When Is a Dead Baby Not a Dead Baby? (When It’s Born Outside the United States)

Save The Children has released a report on infant mortality that, among other things, claims the United States has the second highest infant mortality rate among industrialized countries. The problem with this claim, however, is that the United States and other countries can’t quite agree on what counts as a dead baby. As such, infant mortality rates aren’t directly comparable between the United States and other countries.

The problem lies in a fact that, as the Save The Children report notes, most infants who die in the industrialized world die because they are either a) born too early or b) have a very low birth weight (and, of course, the earlier the delivery, the lower the birth weight tends to be).

In the United States, an infant born prematurely and weighing less than 400 grams will receive intensive medical interventions to try to keep it alive. If, as is likely, such expensive interventions fail, the event will be recorded as a) a live birth and b) a death.

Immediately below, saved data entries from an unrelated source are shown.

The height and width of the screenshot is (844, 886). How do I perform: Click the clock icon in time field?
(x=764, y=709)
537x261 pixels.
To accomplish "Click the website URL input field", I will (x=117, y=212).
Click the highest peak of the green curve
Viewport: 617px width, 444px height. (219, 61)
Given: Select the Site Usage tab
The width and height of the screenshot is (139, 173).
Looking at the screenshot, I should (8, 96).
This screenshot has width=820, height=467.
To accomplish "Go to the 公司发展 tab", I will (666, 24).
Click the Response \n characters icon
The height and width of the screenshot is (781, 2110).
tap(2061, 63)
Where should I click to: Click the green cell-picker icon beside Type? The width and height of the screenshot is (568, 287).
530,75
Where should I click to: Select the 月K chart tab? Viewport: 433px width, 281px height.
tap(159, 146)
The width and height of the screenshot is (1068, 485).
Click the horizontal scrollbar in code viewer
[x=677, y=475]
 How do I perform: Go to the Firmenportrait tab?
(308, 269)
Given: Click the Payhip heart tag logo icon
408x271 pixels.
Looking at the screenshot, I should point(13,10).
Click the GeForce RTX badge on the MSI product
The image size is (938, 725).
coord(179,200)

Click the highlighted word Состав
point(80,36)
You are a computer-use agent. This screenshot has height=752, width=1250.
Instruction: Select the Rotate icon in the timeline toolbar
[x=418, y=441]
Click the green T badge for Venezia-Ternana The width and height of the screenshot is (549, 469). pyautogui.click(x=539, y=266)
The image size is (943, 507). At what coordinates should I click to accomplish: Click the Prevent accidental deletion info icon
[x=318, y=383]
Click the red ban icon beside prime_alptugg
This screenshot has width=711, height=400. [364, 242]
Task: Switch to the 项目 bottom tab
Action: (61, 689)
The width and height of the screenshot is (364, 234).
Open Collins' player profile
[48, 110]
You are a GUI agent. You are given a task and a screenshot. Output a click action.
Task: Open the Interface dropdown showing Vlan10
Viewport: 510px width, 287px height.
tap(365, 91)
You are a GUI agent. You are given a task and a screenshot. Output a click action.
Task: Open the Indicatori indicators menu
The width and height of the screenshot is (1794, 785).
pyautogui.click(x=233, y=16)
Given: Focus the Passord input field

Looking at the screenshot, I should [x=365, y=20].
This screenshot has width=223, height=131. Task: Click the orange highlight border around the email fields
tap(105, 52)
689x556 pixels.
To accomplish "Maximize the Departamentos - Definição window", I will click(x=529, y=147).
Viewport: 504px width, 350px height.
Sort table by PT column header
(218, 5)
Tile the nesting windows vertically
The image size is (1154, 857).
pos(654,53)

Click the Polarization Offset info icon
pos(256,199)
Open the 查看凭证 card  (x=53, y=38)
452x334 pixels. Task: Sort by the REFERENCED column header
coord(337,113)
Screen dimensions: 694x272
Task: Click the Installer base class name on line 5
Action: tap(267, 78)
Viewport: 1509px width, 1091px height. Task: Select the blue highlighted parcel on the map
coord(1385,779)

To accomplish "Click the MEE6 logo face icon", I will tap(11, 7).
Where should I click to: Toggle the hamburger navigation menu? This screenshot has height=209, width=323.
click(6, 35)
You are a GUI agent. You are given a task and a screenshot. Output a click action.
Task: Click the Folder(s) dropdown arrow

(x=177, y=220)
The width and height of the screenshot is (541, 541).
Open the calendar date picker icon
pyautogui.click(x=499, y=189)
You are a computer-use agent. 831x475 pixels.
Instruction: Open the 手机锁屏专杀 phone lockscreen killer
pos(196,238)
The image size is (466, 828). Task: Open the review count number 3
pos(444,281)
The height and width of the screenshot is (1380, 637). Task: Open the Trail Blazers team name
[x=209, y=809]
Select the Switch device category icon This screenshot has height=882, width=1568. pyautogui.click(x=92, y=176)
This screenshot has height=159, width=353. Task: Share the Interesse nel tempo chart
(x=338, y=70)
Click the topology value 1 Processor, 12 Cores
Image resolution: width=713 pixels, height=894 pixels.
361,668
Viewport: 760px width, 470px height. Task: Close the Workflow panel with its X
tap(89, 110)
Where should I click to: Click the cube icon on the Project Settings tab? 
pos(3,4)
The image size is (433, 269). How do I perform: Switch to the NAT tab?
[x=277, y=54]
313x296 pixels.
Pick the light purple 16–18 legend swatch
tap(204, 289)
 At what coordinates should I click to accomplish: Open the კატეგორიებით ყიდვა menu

In much of the rest of the world — including the industrialized world — such extreme medical interventions would never be attempted. Moreover, this would not be recorded as a live birth or as a subsequent death.

The Save The Children report simply relies on World Health Organization statistics, and the WHO itself recommends that births of less than 1,000 grams not be registered as live births in official records. Most countries follow this definition, whereas the United States doesn’t.

How big of a difference does this make? According to the National Center for Health Statistics, in 2003 infants weighing less than 1,000 grams accounted for 48.7 percent of infant deaths in the United States.

Assuming that rate holds for the 2004 U.S. statistics the Save the Children report covers, that results in a >1,000g infant mortality rate of 3.5 per 1,000 births for the United States. That rate puts the United States barely behind countries like Japan, Finland, and Sweden which clock in at 3 deaths per 1,000 births. Not bad, especially given the largely mono-racial nature of those societies as compared to the United States.

Of course, why should we expect advocacy groups or the media to bother with such arcane statistics when U.S. has second worst newborn death rate in modern world, report says makes such a good headline?

One thought on “When Is a Dead Baby Not a Dead Baby? (When It’s Born Outside the United States)”

  1. You mean the US tries to save sick babies. Cuba, on the other hand, lets them die, and counts them as “abortions.” Data manipulation.